Rize’de 1970’li yıllarda imara açılan dolgu alanı üzerinde 13 katı bulan binalar yer alıyor. Şehir nüfusunun yüzde 70’lik bölümü dolgu alanı üzerinde inşa edilen binalarda yaşarken, binaların taşıyıcı kolonları tuzlu su nedeniyle büyük zarar görüyor. Kolonların içindeki demirler zeminden çektiği tuzlu sular nedeniyle adeta erirken, binalar yıkılma tehlikesi ile karşı karşıya bulunuyor.
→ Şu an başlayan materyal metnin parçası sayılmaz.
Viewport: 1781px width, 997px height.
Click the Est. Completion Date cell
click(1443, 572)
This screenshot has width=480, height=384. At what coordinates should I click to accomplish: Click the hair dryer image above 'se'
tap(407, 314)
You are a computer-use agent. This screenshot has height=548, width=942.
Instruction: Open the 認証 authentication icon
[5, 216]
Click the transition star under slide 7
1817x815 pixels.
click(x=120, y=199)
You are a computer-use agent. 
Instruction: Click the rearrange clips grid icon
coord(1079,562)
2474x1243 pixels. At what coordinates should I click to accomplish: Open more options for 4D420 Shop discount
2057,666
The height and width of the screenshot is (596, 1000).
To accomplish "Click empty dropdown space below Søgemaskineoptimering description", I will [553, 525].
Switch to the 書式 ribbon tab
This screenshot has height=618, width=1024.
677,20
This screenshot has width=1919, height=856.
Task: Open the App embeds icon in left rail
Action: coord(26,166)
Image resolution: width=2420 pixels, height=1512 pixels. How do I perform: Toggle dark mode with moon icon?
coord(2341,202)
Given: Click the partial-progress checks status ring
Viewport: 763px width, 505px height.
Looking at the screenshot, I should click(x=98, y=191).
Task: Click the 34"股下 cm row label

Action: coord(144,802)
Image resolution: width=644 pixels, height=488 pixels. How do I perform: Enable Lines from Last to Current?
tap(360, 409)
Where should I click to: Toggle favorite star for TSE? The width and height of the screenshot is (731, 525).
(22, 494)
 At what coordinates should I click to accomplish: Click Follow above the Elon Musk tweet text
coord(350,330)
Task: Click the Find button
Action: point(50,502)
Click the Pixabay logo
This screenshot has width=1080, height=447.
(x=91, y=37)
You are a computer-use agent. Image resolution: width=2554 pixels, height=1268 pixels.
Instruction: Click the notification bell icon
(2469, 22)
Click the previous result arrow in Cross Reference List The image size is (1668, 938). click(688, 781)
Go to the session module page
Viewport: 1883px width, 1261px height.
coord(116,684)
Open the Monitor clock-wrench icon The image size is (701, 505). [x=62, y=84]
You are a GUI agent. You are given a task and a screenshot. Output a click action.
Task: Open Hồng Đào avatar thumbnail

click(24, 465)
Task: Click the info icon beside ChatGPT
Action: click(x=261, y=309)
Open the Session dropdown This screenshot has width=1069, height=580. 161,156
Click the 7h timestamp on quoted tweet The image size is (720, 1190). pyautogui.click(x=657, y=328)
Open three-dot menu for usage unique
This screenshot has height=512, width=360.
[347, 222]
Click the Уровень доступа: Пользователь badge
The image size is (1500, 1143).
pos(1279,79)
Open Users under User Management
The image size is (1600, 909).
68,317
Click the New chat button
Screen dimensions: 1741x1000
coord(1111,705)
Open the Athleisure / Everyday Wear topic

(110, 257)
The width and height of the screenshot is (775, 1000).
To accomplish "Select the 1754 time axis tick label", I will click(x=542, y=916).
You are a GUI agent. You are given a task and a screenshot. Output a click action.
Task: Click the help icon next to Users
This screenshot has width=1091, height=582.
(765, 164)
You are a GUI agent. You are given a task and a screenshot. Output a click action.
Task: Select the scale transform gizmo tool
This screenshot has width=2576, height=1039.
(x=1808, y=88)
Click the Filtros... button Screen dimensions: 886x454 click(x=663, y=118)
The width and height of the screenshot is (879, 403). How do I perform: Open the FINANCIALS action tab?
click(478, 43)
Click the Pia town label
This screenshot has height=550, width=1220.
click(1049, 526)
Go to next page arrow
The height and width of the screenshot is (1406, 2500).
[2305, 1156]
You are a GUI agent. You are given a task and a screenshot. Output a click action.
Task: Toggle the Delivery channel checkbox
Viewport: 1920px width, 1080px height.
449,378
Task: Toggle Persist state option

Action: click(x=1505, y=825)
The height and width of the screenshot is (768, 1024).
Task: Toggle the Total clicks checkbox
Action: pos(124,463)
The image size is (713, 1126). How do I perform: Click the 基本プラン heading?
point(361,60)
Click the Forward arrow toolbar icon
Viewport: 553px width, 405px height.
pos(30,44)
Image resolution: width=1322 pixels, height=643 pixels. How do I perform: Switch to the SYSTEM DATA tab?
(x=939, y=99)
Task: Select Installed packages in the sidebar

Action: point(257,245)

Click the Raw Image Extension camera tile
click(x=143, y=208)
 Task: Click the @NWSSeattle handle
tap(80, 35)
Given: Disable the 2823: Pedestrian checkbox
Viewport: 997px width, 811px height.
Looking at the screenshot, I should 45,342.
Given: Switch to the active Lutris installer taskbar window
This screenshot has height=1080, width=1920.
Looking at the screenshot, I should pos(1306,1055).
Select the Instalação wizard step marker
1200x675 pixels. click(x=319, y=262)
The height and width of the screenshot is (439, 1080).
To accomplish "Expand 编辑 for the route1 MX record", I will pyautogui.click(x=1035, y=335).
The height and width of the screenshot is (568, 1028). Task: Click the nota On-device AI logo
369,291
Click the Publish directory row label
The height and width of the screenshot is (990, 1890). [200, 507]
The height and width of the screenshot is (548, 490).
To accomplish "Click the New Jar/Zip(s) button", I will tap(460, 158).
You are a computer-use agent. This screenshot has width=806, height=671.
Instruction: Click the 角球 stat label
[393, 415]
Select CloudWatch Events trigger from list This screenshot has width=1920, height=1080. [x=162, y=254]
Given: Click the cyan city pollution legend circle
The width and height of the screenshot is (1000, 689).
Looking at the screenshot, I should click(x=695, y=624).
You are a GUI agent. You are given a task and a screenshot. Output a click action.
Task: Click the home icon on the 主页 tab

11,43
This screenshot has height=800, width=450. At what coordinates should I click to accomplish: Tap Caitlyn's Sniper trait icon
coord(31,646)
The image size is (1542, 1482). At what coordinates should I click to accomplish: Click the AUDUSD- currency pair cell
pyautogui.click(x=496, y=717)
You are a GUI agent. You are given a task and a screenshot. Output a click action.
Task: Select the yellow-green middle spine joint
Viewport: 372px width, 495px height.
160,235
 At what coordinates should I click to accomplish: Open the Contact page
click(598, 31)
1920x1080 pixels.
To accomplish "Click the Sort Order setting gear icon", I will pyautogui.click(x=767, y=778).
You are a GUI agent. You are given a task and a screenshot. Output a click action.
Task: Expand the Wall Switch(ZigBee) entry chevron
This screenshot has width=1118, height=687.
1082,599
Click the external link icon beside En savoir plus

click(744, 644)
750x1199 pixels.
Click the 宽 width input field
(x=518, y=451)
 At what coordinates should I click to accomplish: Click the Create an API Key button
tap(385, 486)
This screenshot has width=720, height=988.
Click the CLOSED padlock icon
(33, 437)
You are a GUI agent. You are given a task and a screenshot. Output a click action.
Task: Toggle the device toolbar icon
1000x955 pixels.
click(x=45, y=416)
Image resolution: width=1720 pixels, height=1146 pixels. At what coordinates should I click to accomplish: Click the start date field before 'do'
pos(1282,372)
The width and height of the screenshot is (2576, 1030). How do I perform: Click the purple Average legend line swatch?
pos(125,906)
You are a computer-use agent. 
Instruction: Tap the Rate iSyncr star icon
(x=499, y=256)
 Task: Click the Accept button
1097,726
Bu tehlikeler nedeniyle şehir içerisinde bulunan yaklaşık 80 konutun yer aldığı bir site ve eski müftülük binasının iki yıl içerisinde yıkımı için çalışma başlatılırken, konuyla ilgili Rize Belediye Başkanı Prof. Dr. Reşat Kasap, bilgi verdi. Kasap “Rize’de özellikle Ekrem Orhon mahallesi ve hizasında bulunan alanda dolgu var. Bu alanda daha önce yapılan binalarımızın tespit edilmiş bazı riskli durumları var. Bu zaman zaman kamuoyuna yansıyor. Belediye olarak teknik arkadaşlarımızın verdiği bilgiler çerçevesinde özellikle deniz seviyesinin altındaki binaların temellerinde korozyon oluşmasıyla ortaya çıkan bir risk olduğu ifade edildi. Bu yeni gerçekleşmiş değil. Bu Rize kamuoyunun bildiği bir konu. Rakamsal olarak elimizde bilgiler var. Mekan olarak 1970-1990’lı yıllar arasında yapılan bütün yapılar dolgu alanı değil. Bu bir şerittir. Ekrem Orhon Mahallesi hizasındaki dolgu alanı içerisindeki binalardır. Bunun içerisinde belediye blokları da dahildir. Rakamsal olarak çok büyük bir rakam değildir. Rize’nin yekünü içerisinde. Yaklaşık bir mahalle veya bir bina olsun bu çerçevede buna yönelik olarak adımlar atmak durumundayız” dedi.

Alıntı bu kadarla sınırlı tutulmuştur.